Detection of somatic BRCA 1/2 mutations in ovarian cancer – next‐generation sequencing analysis of 100 cases

The overall prevalence of germline BRCA 1/2 mutations is estimated between 11% and 15% of all ovarian cancers. Individuals with germline BRCA 1/2 alterations treated with the PARP 1 inhibitors ( iPARP 1) tend to respond better than patients with wild‐type BRCA 1/2. Additionally, also somatic BRCA 1/2 alterations induce the sensitivity to iPARP 1. Therefore, the detection of both germline and somatic BRCA 1/2 mutations is required for effective iPARP 1 treatment. The aim of this study was to identify the frequency and spectrum of germline and somatic BRCA 1/2 alterations in a group of Polish patients with ovarian serous carcinoma. In total, 100 formalin‐fixed paraffin‐embedded ( FFPE ) ovarian serous carcinoma tissues were enrolled to the study. Mutational analysis of BRCA 1 / 2 genes was performed by using next‐generation sequencing. The presence of pathogenic variants was confirmed by Sanger sequencing. In addition, to confirm the germline or somatic status of the mutation, the nonneoplastic tissue was analyzed by bidirectional Sanger sequencing.

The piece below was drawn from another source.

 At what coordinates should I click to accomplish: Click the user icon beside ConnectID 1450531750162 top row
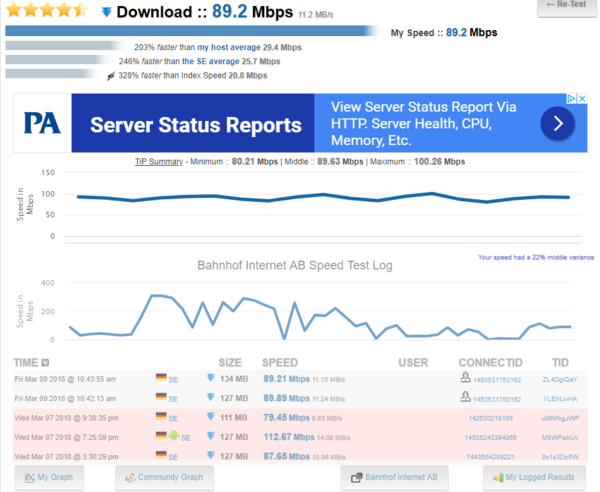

In total, 27 (28% of patient samples) mutations (20 in BRCA 1 and 7 in BRCA 2 ) were identified. For 22 of 27 patients, nonneoplastic cells were available and sequencing revealed the somatic character of two BRCA 1 (2/16; 12.5%) and two BRCA 2 (2/6; 33%) mutations. Notably, we identified six novel frameshift or nonsense BRCA 1/2 mutations. The heterogeneity of the detected mutations confirms the necessity of simultaneous analysis of BRCA 1 / 2 genes in all patients diagnosed with serous ovarian carcinoma. Moreover, the use of tumor tissue for mutational analysis allowed the detection of both somatic and germline BRCA 1/2 mutations.